# PROVIDED ENTRIES
########################################

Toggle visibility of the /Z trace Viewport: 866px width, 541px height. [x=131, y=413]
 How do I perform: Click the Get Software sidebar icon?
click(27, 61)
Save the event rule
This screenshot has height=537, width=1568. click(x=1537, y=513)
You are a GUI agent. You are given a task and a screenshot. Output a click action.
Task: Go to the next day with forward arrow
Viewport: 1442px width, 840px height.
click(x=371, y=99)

########################################

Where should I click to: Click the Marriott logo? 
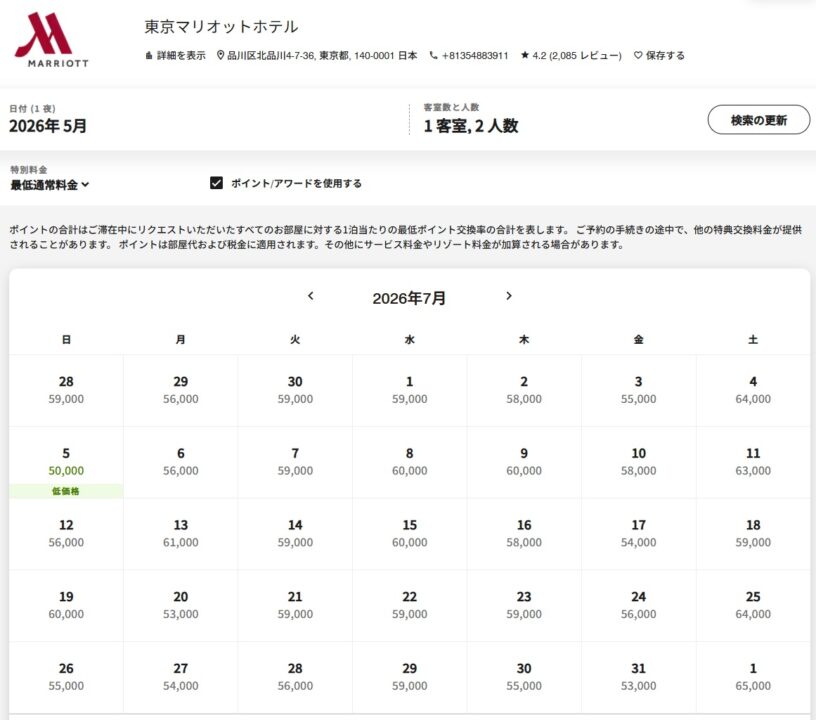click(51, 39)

########################################

# WHAT NEEDS TO BE DONE
The reply should consist solely of the lines above from the one that has "Toggle visibility of" through the one that has "Task: Go to the next day with forward arrow", reproduced exactly.

# ANSWER FOR THE TASK
Toggle visibility of the /Z trace Viewport: 866px width, 541px height. [x=131, y=413]
 How do I perform: Click the Get Software sidebar icon?
click(27, 61)
Save the event rule
This screenshot has height=537, width=1568. click(x=1537, y=513)
You are a GUI agent. You are given a task and a screenshot. Output a click action.
Task: Go to the next day with forward arrow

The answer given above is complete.